FGLRX DPMS support totally broken, fails to wake up the monitor after putting it to sleep.
Affects | Status | Importance | Assigned to | Milestone | |
---|---|---|---|---|---|
fglrx |
Confirmed
|
High
|
|||
fglrx-installer (Ubuntu) |
Confirmed
|
Undecided
|
Unassigned |
Bug Description
I have filed a bug report in AMD's bugzilla about this. I would also like to file one here to track that one.
---
For quite a while now, I've just turned DPMS off to keep anything from putting
the monitor to sleep to work around this problem.
When DPMS support is on (which is the default setting), and something attempts
to put the display to sleep (in this case, KDE's desktop power management
daemon, but I've had this problem with XFCE and GNOME, and under Ubuntu's Unity
desktop as well), the monitor cannot come back on when the user returns and
moves the mouse or presses a button on the keyboard. The rest of the system is
apparently still functional as I've left music playing before, and then when
I've returned, the display is asleep and not responding to my attempts to wake
it up, but the music is still playing.

Dataset records
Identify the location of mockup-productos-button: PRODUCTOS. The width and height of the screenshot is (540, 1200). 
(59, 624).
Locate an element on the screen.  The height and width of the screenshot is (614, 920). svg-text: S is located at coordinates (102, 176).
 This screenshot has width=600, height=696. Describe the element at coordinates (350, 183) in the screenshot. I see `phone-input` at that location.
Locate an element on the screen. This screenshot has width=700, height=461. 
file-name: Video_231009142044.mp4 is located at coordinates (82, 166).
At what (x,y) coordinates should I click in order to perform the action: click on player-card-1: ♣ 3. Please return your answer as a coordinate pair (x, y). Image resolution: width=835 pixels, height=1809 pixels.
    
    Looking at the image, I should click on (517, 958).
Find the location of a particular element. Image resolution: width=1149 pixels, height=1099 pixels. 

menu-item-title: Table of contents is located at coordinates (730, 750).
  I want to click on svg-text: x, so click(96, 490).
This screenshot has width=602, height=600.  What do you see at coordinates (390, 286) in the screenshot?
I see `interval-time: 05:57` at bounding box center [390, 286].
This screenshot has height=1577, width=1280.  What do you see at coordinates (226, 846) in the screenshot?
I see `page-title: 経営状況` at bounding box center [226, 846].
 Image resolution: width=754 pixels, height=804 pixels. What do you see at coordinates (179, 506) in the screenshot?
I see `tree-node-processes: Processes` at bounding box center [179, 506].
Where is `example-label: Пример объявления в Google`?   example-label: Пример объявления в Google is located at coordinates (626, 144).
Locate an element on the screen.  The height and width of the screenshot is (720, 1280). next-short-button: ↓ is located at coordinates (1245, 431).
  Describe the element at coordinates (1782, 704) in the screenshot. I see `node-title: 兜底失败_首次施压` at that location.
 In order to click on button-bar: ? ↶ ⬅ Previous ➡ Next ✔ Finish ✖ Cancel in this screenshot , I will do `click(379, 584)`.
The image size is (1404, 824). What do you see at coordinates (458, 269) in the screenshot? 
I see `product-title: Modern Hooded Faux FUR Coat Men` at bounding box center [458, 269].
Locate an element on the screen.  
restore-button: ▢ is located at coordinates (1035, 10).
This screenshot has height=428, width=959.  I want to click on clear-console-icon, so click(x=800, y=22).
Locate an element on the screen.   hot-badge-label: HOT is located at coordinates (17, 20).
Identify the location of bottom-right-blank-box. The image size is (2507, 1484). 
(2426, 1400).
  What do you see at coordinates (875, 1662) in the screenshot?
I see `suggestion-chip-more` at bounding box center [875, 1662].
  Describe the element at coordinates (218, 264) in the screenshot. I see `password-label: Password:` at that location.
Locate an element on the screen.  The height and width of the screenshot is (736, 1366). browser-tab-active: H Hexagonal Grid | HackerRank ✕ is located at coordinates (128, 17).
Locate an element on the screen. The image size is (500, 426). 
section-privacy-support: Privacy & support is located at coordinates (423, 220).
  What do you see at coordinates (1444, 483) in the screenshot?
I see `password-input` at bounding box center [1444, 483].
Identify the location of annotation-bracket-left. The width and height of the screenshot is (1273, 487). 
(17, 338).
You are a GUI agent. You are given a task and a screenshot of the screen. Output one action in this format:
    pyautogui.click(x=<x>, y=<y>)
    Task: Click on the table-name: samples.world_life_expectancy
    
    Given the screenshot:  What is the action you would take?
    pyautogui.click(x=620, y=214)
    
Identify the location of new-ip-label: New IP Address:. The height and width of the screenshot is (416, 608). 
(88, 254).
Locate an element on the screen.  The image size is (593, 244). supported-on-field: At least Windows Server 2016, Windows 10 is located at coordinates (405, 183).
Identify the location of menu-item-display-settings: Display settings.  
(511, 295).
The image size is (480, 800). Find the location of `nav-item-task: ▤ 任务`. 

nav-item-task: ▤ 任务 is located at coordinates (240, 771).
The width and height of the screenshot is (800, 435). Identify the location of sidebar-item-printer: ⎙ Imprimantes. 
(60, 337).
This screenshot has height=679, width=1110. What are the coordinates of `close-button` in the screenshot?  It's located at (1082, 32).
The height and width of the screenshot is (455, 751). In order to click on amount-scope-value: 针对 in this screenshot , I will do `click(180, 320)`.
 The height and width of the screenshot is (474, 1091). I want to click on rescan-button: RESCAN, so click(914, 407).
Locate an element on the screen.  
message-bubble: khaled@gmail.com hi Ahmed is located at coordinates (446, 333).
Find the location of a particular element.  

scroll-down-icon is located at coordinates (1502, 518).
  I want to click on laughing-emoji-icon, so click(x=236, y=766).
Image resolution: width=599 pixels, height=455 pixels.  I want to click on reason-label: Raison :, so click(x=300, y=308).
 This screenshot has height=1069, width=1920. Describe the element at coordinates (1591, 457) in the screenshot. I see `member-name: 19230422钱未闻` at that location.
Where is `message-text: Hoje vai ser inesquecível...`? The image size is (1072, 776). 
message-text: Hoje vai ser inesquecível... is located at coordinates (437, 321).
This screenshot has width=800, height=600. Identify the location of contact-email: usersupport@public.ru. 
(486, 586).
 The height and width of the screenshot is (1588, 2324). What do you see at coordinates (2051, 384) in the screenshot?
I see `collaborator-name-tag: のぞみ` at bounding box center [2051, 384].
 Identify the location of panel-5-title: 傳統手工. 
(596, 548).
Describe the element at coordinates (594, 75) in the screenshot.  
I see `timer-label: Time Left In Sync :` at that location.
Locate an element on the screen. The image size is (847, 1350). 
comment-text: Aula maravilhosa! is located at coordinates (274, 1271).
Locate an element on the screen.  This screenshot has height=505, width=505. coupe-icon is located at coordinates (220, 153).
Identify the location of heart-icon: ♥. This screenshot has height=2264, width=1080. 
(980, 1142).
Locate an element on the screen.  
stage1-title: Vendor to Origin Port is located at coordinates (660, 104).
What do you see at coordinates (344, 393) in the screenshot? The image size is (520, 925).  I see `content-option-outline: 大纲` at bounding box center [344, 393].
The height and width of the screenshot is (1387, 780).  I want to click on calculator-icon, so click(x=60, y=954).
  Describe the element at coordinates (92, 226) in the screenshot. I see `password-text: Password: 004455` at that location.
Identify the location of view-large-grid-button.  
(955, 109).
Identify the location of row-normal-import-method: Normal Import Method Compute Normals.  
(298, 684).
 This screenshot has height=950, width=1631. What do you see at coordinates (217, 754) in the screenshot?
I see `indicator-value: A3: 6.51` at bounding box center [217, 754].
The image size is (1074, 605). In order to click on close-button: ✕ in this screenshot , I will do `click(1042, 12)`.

Task
In the bug report, what leads the reporter to conclude that the rest of the system keeps working while the display stays asleep? The material plays no part here.

Response area
The reporter has left music playing before. On returning, the display was asleep and didn't respond to attempts to wake it, but the music was still playing.